# start of Passage shown

More than 7 thousand U.S. operatives have been deployed this weekend along three of Mexico’s border states with the objective of blocking Central-American migrants heading to the country. Furthermore, the United States government has initiated a drill for border closure , according to witnesses.

The number of operatives corresponds to what had been announced a few days earlier: the deployment of 5,239 soldiers in the U.S.-Mexico border, who would later meet with 2,100 members of the National Guard that were deployed months ago, according to Michael Kucharek , spokesman of the Northern Command of the U.S. army (Northcom) .

The army reinforcements will focus on the Davis-Monthan airbase in Arizona ; the naval base of San Diego and the Marine base of Pendleton , both in the state of California , and the naval base of Corpus Christi, in Texas . However, Kucharek claimed that their final deployment was “still to be defined.”

# end of Passage shown
# start of Rows

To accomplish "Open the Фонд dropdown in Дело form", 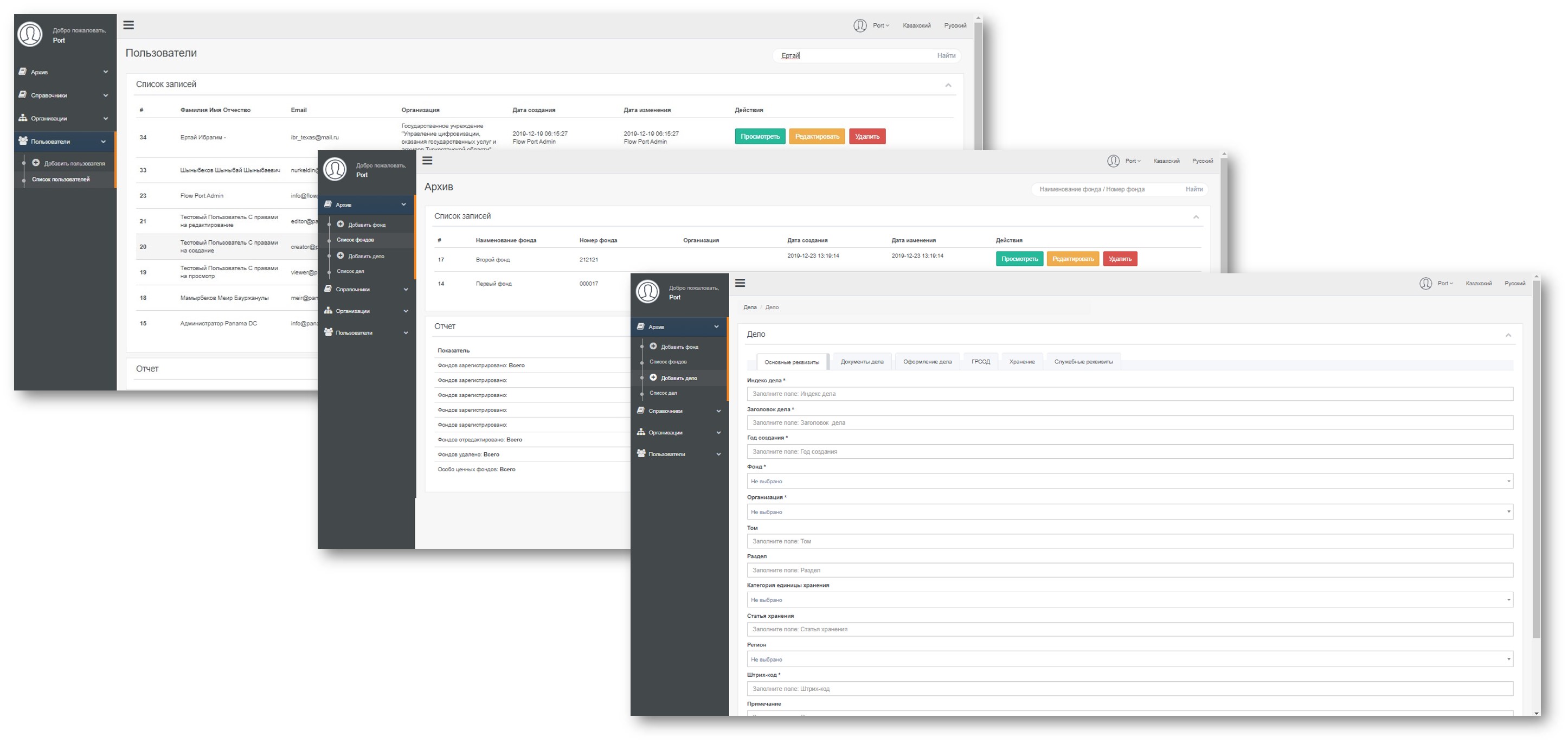I will (x=1129, y=481).
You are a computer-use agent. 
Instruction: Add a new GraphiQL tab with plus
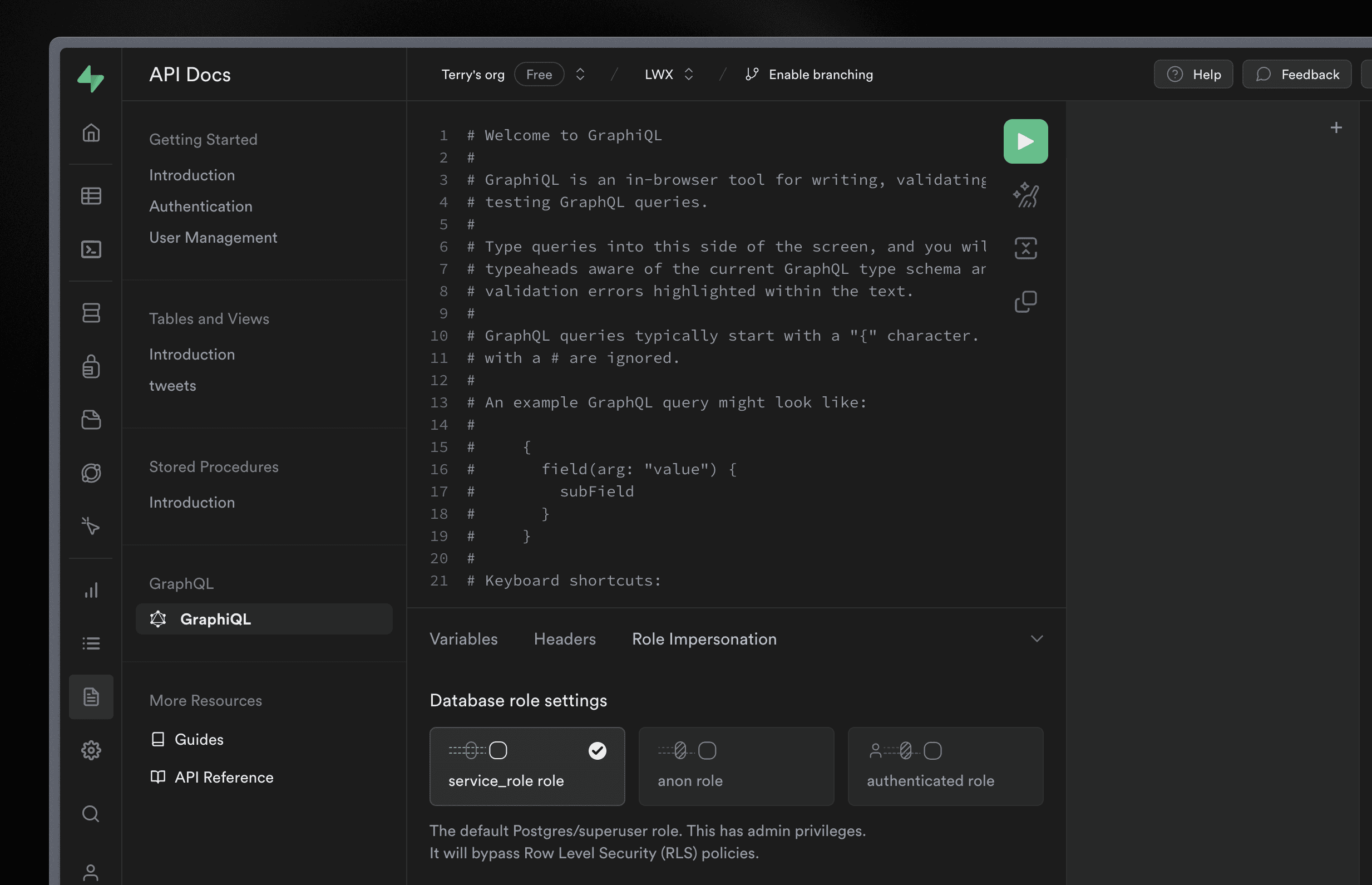click(x=1336, y=127)
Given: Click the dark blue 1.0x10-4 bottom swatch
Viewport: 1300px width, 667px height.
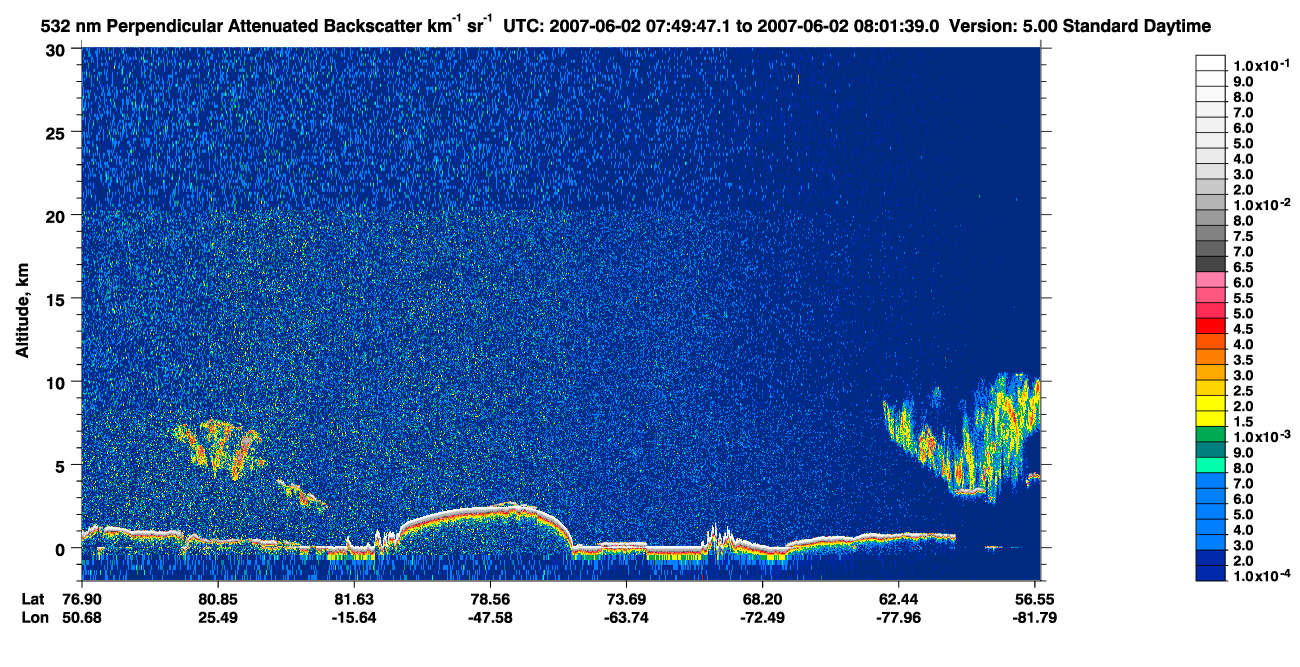Looking at the screenshot, I should (1211, 574).
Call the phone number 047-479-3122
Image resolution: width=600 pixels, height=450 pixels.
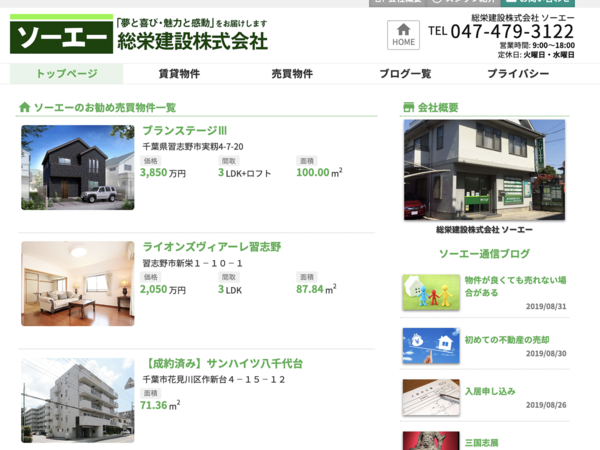tap(512, 32)
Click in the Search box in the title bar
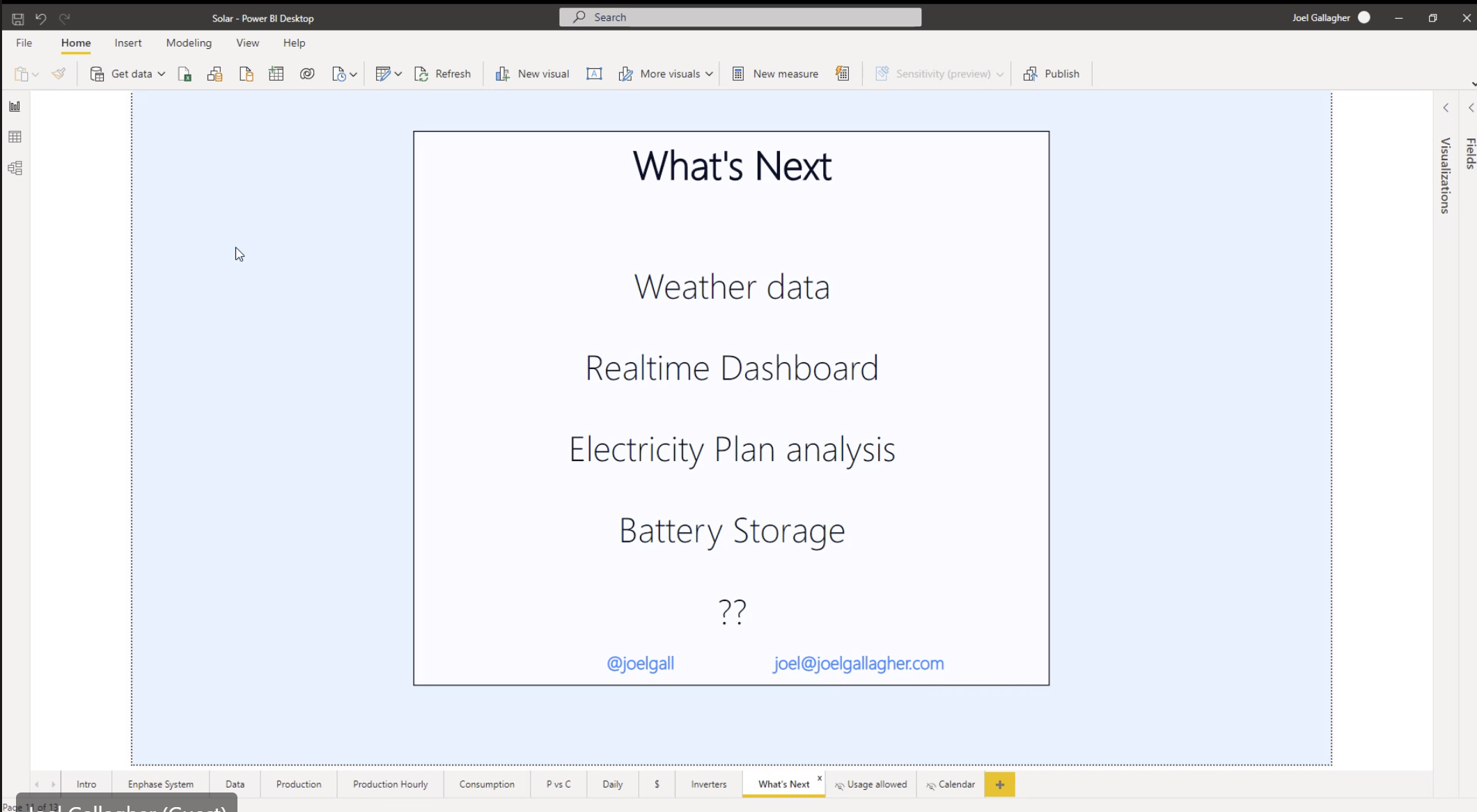Screen dimensions: 1477x812 point(740,17)
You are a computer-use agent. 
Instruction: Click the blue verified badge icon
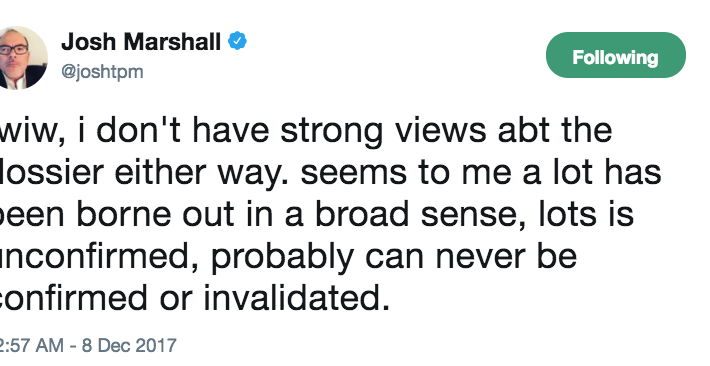[237, 41]
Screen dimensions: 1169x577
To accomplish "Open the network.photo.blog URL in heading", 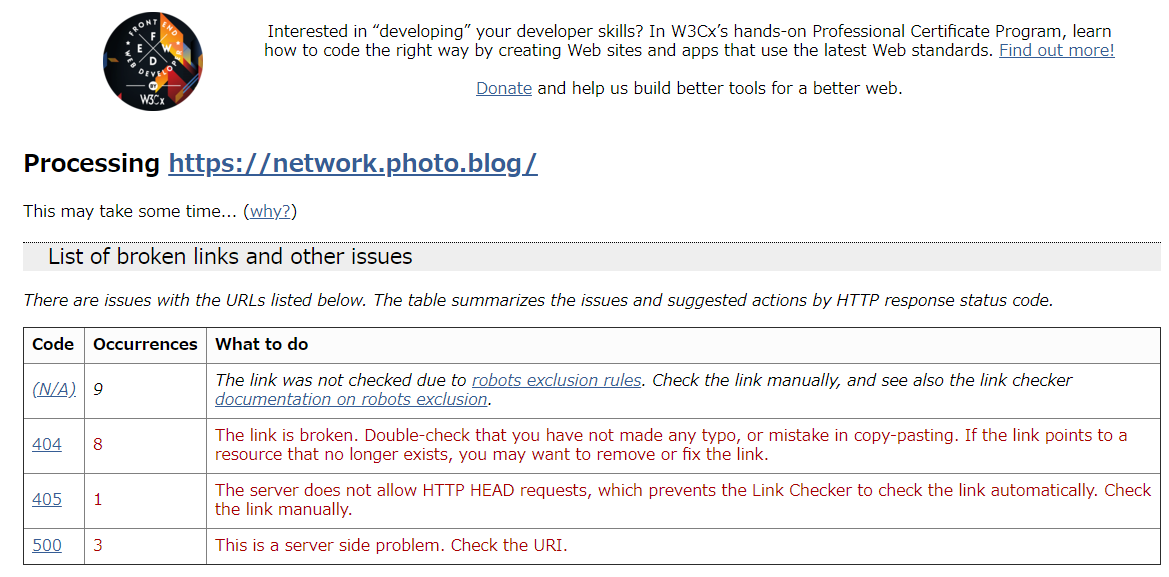I will (x=353, y=164).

# end of Rows

### Goal 1
According to the border deployment article, what position does Michael Kucharek hold?
### Goal 2
Write the next part of the border deployment article, continuing after its final sentence.
The items above can be set aside.

### Output 1
He is the spokesman of the Northern Command of the U.S. army (Northcom).

### Output 2
According to an anonymous source from the Pentagon , around a thousand soldiers had already arrived in McAllen, Texas yesterday . Within the same state, the U.S. government started installing barbed wire fences to prevent people from crossing . Soldiers will support the Border Patrol in logistic operations and the construction of tents “for our soldiers,” stated Kucharek.

Yesterday, soldiers started an exercise along the border bridges of Reynosa, Tamaulipas, that connect with Pharr and Hidalgo, in Texas . According to Mexican citizens who tried to cross the border into the United States through the Reynosa-Pharr bridge, three out of the four lanes in the sentry were closed. The new measures include thorough revisions of up to two hours for people crossing the Reynosa-Hidalgo bridge . Videos showed soldiers descending from a Black Hawk helicopter and pointing their guns at civilian vehicles on the Mexican side . The soldiers carry special anti-riot equipment and high caliber weapons.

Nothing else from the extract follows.